Si l'on peut sans problème se réfugier dans les films du maître, on sait que pour lui c'est surtout l'acte de création qui importe. Toujours curieux, il le dit avec enthousiasme : « L'expérience du cinema est un acte libérateur. » Sa passion est toujours vivace et c'est avec gourmandise qu'il évoque le potentiel offert aujourd'hui par la technologie. Interrogé sur ses tentatives de montage live de son film lors du Comic Con de San Diego, il explique : « Grâce au numérique, je pourrais faire un montage live d'Apocalypse Now avec un orchestre de percussions en accompagnement sonore. » Explorer, c'est aussi ce qu'il fait en tournant deux scènes de son film en 3D. Trouvant les lunettes gênantes, il considère que la 3D ne doit être utilisée que lorsqu'elle se justifie vraiment. Il ajoute : « Réduire l'avenir du cinéma à la 3D , c'est ridicule. Le cinéma en relief existait déjà quand j'étais gamin. Personne ne sait ce que les nouvelles technologies permettront de faire.

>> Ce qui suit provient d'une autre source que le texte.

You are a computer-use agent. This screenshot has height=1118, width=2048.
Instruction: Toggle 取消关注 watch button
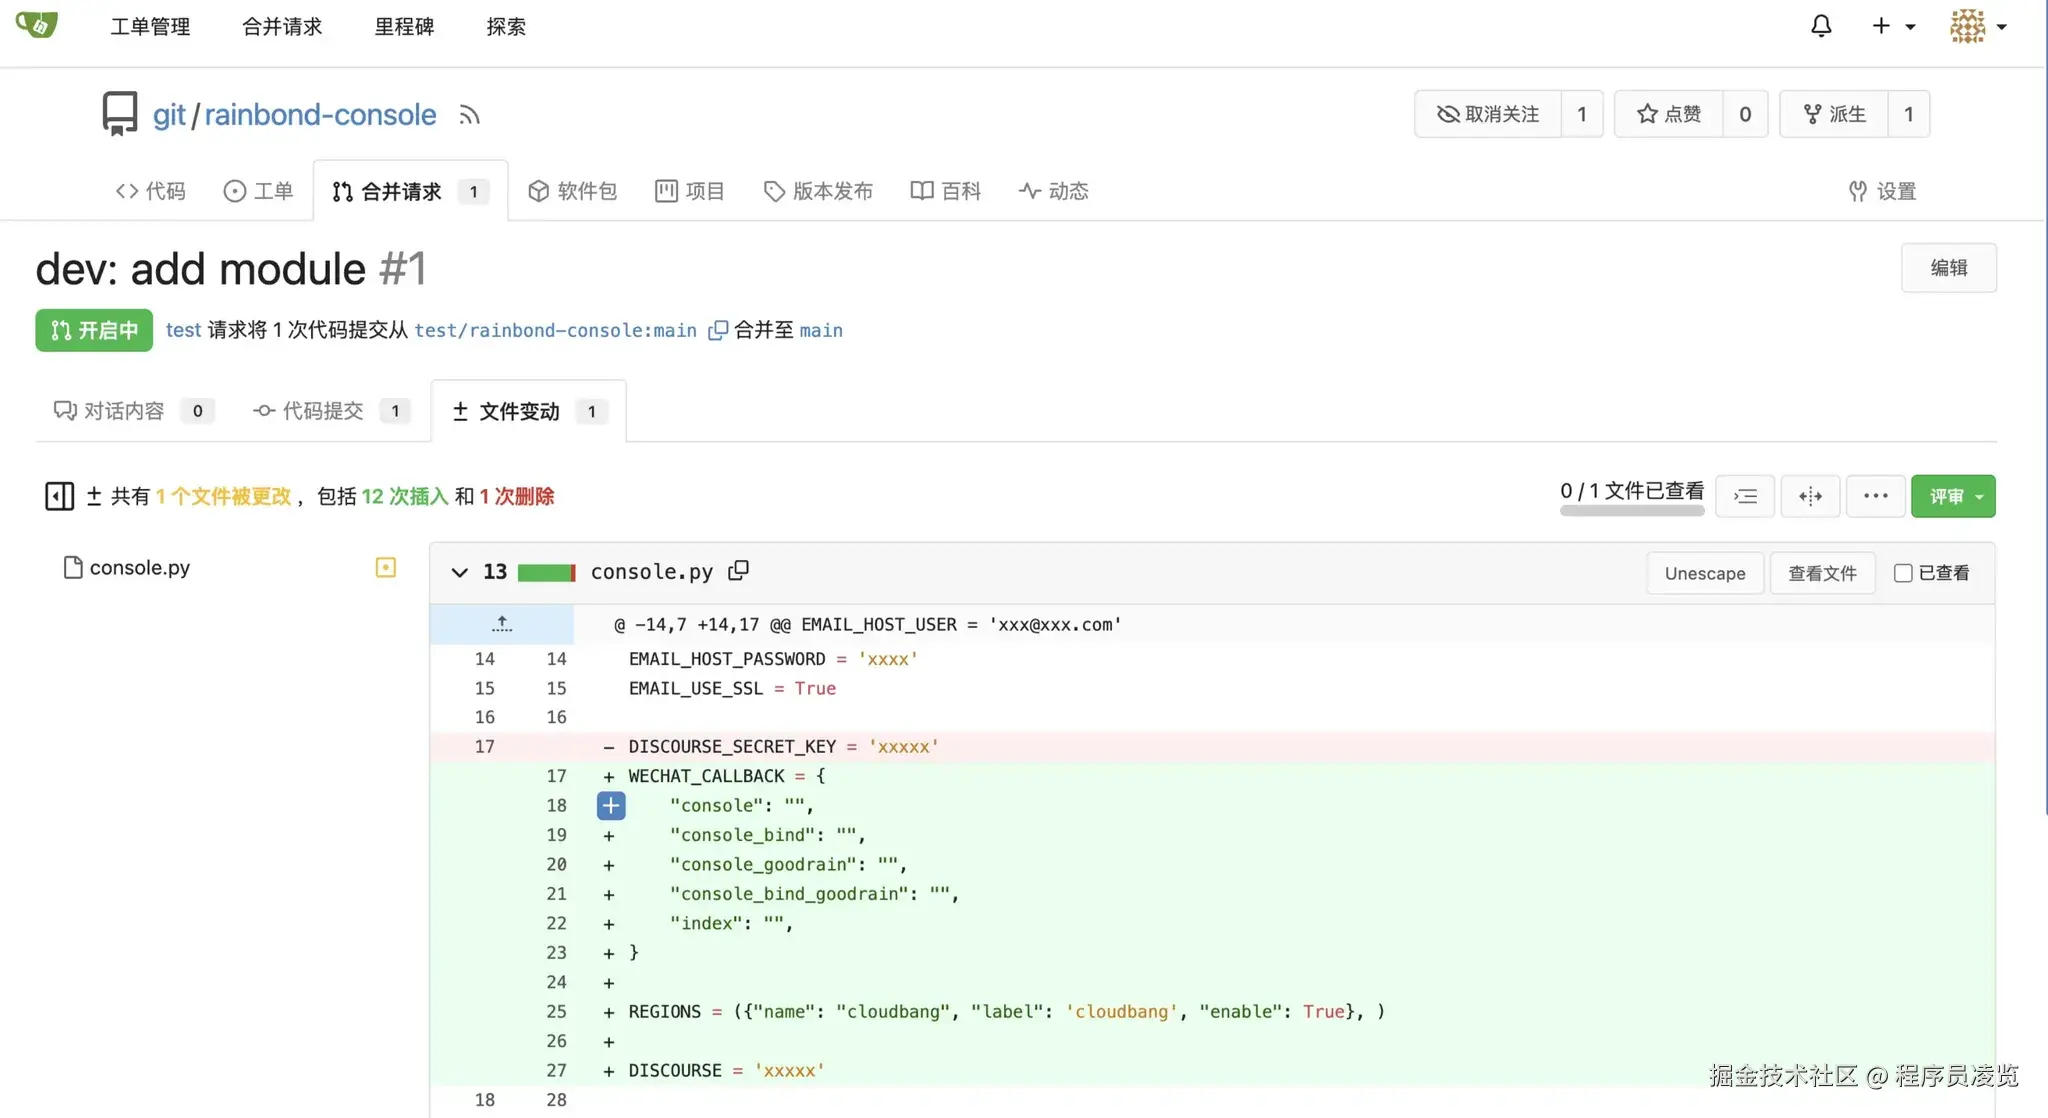tap(1488, 114)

Le cinéma n'a pas fini de se renouveler. »

Malgré son optimisme, Francis Ford Coppola terminera sur ces regrets : « J'ai deux regrets : ne pas avoir tourné Coup de Coeur en direct avec plusieurs caméras comme j'avais prévu de le faire et n'avoir pas réussi à transformer l'industrie pour que ce soit plus facile aujourd'hui de faire des films que cela ne l'était à notre époque. En fait, c'est plus difficile pour les jeunes qui débutent aujourd'hui. C'est le grand échec de notre génération. »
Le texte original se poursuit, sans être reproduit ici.